**EXERCISE AIM**
Beginning with the line below that contains "Are Landlords Or" and ending with the line that contains "Read more (250, 939)", copy every line exactly. Copy nothing else.

Data entries
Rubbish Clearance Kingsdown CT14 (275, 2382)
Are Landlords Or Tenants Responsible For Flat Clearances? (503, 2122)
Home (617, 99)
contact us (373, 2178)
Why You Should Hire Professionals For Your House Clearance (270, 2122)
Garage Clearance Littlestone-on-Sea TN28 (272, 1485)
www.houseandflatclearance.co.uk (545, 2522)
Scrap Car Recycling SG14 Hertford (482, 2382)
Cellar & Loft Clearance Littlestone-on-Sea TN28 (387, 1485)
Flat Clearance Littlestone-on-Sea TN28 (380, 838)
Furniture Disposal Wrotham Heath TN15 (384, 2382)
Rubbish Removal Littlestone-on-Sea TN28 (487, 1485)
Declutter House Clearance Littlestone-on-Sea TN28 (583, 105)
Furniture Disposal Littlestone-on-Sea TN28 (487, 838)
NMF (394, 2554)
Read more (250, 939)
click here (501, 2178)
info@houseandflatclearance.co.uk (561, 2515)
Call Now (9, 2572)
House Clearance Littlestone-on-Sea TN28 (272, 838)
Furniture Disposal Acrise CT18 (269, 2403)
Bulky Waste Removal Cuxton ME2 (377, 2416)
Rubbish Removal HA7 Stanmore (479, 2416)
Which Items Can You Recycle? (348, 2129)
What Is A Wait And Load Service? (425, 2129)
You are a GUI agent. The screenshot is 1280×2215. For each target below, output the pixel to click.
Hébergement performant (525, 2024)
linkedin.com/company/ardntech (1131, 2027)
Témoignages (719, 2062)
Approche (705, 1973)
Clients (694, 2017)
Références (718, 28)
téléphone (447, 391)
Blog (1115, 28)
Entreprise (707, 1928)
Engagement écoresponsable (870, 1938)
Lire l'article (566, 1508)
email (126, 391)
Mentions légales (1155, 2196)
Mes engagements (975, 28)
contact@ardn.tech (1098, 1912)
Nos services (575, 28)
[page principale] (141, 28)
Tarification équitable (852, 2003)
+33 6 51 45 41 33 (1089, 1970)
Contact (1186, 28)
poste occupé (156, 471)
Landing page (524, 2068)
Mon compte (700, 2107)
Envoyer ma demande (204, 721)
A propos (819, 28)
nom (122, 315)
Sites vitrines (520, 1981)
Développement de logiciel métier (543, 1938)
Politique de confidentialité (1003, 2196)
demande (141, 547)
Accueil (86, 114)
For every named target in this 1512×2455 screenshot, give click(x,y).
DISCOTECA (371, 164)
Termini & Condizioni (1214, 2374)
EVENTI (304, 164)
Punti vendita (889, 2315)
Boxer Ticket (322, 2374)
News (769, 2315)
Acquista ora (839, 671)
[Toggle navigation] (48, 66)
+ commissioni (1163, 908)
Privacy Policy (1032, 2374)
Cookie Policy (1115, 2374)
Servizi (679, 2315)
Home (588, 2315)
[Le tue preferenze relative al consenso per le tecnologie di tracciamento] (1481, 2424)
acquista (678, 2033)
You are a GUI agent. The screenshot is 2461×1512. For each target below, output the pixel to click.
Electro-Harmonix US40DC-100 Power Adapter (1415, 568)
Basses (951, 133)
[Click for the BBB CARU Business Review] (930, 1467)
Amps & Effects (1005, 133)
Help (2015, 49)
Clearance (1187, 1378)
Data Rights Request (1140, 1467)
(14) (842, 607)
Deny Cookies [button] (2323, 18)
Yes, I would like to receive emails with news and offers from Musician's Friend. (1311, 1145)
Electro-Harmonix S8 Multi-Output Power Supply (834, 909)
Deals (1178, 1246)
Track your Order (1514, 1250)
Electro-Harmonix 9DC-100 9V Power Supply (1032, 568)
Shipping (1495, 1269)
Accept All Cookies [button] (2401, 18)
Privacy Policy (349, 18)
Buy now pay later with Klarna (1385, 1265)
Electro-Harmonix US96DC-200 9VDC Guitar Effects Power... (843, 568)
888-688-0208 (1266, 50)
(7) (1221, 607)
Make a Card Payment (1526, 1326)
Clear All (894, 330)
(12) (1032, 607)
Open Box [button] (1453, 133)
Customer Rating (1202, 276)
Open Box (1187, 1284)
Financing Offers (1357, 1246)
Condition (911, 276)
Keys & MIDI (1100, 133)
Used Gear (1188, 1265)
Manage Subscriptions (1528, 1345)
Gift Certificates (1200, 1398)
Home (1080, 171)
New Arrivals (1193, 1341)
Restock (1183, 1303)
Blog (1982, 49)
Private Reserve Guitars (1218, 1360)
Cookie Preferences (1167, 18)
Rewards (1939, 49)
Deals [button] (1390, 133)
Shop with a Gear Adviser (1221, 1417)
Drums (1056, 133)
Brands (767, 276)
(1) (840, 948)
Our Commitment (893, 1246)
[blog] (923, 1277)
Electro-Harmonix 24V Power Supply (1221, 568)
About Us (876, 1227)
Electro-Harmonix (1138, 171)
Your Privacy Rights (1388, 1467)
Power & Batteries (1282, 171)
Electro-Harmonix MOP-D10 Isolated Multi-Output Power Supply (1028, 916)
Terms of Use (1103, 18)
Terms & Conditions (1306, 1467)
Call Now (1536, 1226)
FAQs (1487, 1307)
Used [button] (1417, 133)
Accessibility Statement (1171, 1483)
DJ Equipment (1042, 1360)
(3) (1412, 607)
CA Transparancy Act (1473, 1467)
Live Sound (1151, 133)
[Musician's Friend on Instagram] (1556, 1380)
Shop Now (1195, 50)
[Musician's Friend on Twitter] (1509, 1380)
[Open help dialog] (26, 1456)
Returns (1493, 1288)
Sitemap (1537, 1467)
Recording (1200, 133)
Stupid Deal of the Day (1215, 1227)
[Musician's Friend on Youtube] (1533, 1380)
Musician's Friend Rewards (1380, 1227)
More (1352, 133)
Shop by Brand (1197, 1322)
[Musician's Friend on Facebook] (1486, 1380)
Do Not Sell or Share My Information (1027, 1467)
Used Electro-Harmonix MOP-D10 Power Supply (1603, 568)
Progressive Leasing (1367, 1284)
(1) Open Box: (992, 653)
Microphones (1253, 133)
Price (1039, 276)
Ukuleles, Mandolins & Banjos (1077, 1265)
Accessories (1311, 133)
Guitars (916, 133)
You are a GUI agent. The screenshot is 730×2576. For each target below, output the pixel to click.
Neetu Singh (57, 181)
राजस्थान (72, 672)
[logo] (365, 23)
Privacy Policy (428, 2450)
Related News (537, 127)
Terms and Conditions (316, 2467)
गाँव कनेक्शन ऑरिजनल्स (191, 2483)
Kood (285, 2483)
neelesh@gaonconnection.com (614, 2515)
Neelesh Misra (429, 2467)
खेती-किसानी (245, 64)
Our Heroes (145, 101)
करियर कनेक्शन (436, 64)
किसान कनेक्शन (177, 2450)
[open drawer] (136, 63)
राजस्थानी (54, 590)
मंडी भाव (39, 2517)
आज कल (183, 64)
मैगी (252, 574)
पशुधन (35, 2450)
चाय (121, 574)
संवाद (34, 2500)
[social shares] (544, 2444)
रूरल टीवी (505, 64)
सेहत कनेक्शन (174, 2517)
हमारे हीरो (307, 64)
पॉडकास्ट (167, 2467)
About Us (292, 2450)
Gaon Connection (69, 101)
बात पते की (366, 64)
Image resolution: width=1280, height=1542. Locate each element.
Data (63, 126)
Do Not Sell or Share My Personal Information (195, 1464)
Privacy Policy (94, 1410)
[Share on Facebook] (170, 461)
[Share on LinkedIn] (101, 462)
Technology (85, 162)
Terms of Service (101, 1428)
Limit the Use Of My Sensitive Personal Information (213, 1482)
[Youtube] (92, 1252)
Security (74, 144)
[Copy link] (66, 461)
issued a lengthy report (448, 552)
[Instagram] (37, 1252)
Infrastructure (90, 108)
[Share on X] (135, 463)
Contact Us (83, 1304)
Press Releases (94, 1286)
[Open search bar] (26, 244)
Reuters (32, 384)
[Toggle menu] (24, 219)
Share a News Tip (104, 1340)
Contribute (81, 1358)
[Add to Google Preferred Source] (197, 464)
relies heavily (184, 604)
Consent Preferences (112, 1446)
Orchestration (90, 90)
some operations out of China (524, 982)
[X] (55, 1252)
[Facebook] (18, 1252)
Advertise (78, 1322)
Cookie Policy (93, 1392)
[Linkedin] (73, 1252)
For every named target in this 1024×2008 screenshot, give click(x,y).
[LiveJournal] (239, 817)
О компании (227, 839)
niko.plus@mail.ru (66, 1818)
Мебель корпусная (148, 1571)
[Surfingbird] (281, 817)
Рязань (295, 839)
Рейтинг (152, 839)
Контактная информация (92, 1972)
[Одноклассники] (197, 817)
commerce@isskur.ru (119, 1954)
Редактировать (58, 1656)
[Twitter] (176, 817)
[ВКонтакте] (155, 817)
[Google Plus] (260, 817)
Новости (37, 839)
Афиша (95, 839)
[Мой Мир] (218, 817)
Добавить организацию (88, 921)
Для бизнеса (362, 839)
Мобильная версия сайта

**OUTPUT BELOW**
Are Landlords Or Tenants Responsible For Flat Clearances? (503, 2122)
Home (617, 99)
contact us (373, 2178)
Why You Should Hire Professionals For Your House Clearance (270, 2122)
Garage Clearance Littlestone-on-Sea TN28 (272, 1485)
www.houseandflatclearance.co.uk (545, 2522)
Scrap Car Recycling SG14 Hertford (482, 2382)
Cellar & Loft Clearance Littlestone-on-Sea TN28 (387, 1485)
Flat Clearance Littlestone-on-Sea TN28 (380, 838)
Furniture Disposal Wrotham Heath TN15 (384, 2382)
Rubbish Removal Littlestone-on-Sea TN28 (487, 1485)
Declutter House Clearance Littlestone-on-Sea TN28 (583, 105)
Furniture Disposal Littlestone-on-Sea TN28 (487, 838)
NMF (394, 2554)
Read more (250, 939)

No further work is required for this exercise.